On a recent morning, the Ellard training ranch is a flurry of activity. Several chestnut-colored horses are hooked to an overhead merry-go-round-style tether, walking themselves in a large circle. In an adjacent round pen, staffers put a handful of horses through their paces. Eight more horses are tied to a nearby fence, awaiting their practice session.

Heavy training is under way inside a 12,500-square-foot arena filled ankle-deep with clean, pillowy dirt. There, a trainer is putting a sorrel through maneuvers against a small herd. The horse parries and thrusts, trying to prevent one of the calves from rejoining its friends. At the trainer’s whistle, herding dogs bolt into the arena and rearrange the herd. To keep the horses sharp during practice sessions, each month the ranch trucks in 160 head of fresh 6-month-old cows, and the previous herd departs.

For families that can afford it, cutting has become an activity for all ages. NCHA members range from youngsters up to senior citizens, and Jo Ellard sees the sport growing in popularity around the world. Businessmen from Italy, Sweden, Venezuela, Brazil, and other countries have all come to purchase cutting horses from the Ellard ranches.

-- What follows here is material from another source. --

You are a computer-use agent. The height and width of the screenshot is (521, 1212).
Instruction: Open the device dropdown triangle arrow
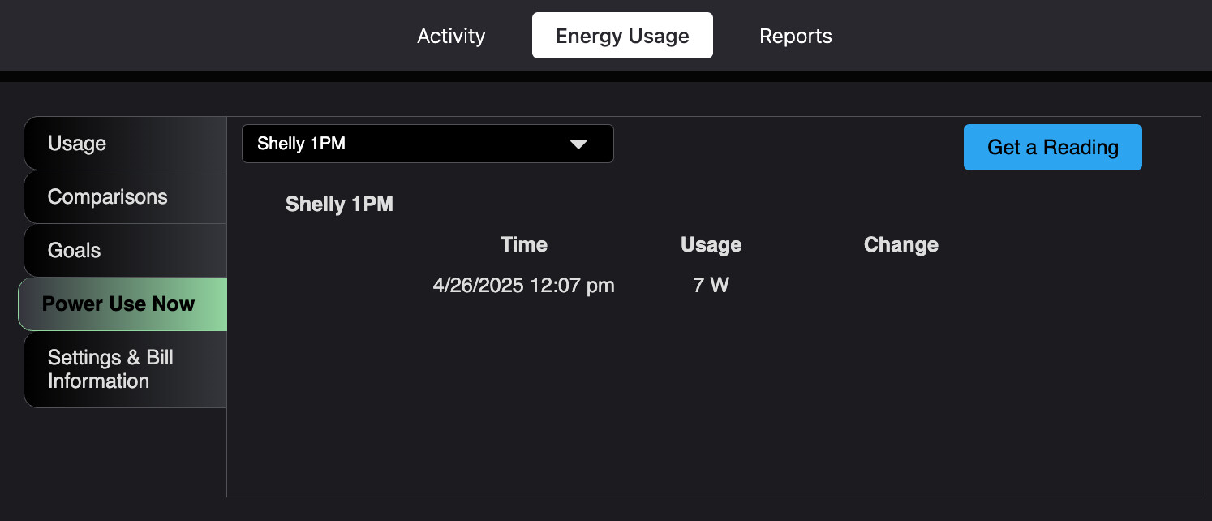point(578,144)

Who are all these people joining NCHA? “A lot are business executives who have their companies under control so they can go to these events and participate,” says Ellard. The ranks of cutting also include attorneys, doctors, and other professionals with the means to participate on weekends, for recreation.

“Instead of going boating or golfing, they go to their farm and show their horses,” Ellard says. “It’s an amazing lifestyle.”